Officiating may not be a year-round job in the NFL’s eyes, but for the teams and their scouts, it is. And many people may not realize this, but while their focus is on evaluating the college prospects for the draft, attending live games to see them first-hand, they actually do the same thing for professionals as well.
This is something that Pittsburgh Steelers General Manager Kevin Colbert explained just a short time ago at the team’s Family Fest practice. The same regional scouts who go on the road and attend games to get a first-hand look at the college prospects will be spending the next few weeks doing the same at the NFL level.
“We’ll have a live scout at every preseason game for the first three weeks.”, Colbert said on Steelers Live. “And then they’ll also be starting their college scouting…it’s that time. They’re excited about it. But for this first month of August, they’ll be doing both pro and college”.
This is a process that they make use of pretty much every year, in some form or fashion. They might not necessarily claim a player off of waivers or sign him as part of their initial 53-man roster, as they did with Ross Cockrell a handful of years ago, but it also comes into play when they look to do August trades, like with Vance McDonald, Ryan Switzer, J.J. Wilcox, or Dashaun Phillips.

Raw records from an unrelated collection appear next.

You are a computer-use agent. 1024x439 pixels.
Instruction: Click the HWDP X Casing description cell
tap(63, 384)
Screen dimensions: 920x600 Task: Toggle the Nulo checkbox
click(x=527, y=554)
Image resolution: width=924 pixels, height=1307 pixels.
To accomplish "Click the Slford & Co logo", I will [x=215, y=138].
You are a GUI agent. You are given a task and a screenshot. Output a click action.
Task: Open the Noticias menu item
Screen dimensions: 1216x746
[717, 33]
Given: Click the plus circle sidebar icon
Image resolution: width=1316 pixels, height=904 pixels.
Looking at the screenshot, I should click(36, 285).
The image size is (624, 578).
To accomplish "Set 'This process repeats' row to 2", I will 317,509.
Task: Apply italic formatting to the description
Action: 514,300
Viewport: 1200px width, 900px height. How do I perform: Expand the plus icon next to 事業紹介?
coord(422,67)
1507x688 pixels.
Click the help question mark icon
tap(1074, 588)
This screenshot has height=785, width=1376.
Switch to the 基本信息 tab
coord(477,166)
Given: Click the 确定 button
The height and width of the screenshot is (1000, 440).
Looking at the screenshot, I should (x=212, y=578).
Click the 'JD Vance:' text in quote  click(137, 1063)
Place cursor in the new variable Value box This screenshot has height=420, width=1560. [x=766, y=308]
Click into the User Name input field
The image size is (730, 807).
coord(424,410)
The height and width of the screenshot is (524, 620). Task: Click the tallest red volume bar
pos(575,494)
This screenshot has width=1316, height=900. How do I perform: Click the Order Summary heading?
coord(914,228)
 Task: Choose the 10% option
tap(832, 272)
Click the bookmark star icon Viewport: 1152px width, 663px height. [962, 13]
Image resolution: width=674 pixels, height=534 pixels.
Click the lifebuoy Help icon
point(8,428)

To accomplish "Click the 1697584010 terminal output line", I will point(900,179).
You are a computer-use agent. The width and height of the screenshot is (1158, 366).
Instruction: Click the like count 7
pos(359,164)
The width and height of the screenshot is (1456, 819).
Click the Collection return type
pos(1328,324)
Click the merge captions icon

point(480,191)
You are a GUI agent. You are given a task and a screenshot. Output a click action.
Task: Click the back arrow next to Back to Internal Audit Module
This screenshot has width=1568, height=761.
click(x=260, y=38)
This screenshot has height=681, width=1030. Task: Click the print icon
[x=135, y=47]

Even more especially, the team has been good to sign at least one or two players to their practice squad who were not a part of the 90-man roster, and those players obviously, generally, come from other team’s 90-man rosters. An example of that would be Trey Edmunds last year. Players currently with53-man roster history who originally came to the team in that manner are Alejandro Villanueva and Xavier Grimble. Mike Hilton would be another example, though he was signed months into the season already.
The beauty is, of course, that in most cases, these are players that these same scouts perhaps will have already evaluated when they were coming out of college in the first place. The team does have a history of acquiring players they were interested in pre-draft afterward, including Steven Nelson, and I believe Donte Moncrief as well, if memory serves, just from this year’s free agent class.
Teams like the Steelers want to build through the draft, but that doesn’t mean that the evaluation process ends once players enter the league. You’re not going to get every player you were interested during the draft or as college free agents. It pays to keep track of them as they pursue their professional career; and of course, the Steelers and every other team do just that.